Integrity, independence and think tanks

15 May 2018

On Saturday Oliver Wright, Policy Editor for The Times, wrote an article entitled “Big companies ‘buy influence’ with funding for think tanks”. The article’s first sentence was, “Independent think tanks are being paid by companies to write policy reports and to gain access to senior politicians.”  It mentioned Reform in terms of our sponsored meetings:

“Other think tanks make money through organising private meetings with politicians on areas of policy that are of interest to their sponsors. In February Chris Grayling, the transport secretary, attended an event organised by the think tank Reform. The event was sponsored by BAI Communications, whose chief executive attended.”

I have three points to make. The first is that scrutiny is good. Oliver Wright is asking the right question. Think tanks should be challenging themselves about their integrity as much as journalists do. There is no point in an organisation like Reform if we are not offering independent thinking – that is our value and why we are worth supporting. We think a lot about how to ensure that independence. We are also transparent about our corporate support.

Second, there is a clear difference, both legal and ethical, between the work that Reform does and activity termed “lobbying”.  In legal terms, “lobbying” is the organisation of private meetings between Ministers and Permanent Secretaries and companies. Only those parties attend and the aim is to discuss a narrow commercial interest of the firm.

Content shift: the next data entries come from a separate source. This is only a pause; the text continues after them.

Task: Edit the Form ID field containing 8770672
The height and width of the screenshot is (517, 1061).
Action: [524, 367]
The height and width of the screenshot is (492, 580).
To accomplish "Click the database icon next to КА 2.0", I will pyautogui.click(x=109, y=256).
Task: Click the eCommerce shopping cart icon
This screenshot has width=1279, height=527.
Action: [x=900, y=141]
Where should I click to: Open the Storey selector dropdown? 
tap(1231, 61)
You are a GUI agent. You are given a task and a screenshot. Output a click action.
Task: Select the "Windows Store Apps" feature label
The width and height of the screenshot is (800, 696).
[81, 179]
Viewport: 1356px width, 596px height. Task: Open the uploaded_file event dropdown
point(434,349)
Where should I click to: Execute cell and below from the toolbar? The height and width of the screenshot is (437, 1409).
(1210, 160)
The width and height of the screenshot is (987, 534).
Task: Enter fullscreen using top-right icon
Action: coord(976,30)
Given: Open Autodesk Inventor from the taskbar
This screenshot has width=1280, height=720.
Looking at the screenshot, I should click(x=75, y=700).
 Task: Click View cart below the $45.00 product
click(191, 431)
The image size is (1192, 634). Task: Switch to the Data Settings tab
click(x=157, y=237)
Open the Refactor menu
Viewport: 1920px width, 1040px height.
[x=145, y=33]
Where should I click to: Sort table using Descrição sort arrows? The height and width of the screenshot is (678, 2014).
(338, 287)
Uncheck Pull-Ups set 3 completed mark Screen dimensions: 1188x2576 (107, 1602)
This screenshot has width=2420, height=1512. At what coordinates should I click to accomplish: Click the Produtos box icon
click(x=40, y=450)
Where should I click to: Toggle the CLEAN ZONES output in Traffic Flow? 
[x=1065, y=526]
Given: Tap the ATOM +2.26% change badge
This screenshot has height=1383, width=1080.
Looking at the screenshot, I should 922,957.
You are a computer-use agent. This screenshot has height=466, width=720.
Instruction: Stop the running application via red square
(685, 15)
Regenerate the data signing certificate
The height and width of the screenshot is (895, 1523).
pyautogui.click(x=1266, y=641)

In contrast, at a typical Reform sponsored seminar, there are around 20 attendees other than the policy maker and the sponsor. Those attendees include other companies, frequently including competitors of the sponsor (because those competitors will also have good knowledge of the policy issue in question). They also include public service leaders, MPs and academics i.e. people who would notice immediately if the meeting was actually a lobbying one.

The subject for discussion is a key current policy issue. If a potential sponsor wanted to hold a discussion on a subject of narrow interest to them, we would not go ahead with the event. That has happened over Reform’s life but very rarely. I can think of three examples over the last decade.

Third, some people would say that any sponsored event with a policymaker is necessarily suspect and so shouldn’t happen. (I think of this as the Private Eye point of view.) I don’t agree with this.

If policy issues are going to be properly discussed, all of the relevant voices need to be around the table. An event on (say) the future of the health service should be attended by policymakers, clinicians, leading NHS managers and also those companies that work with the Service in regard to the provision of ideas, equipment, drugs, clinical services and so on. (The NAO estimates that approaching half of the NHS budget is spent on private sector companies.)

Some of those companies will sponsor an event because their work gives them detailed knowledge of the policy question at hand. That is a good thing to do because that direct knowledge and experience, often right up-to-the-minute, greatly helps the thinking of policymakers.

The policy debate would be much diminished if companies and policymakers were not around the same table. Given that, the task is to ensure that the meetings are held with integrity, as I have set out above.

I’m glad to get these thoughts on the record and really happy to keep talking to Oliver and others about these questions.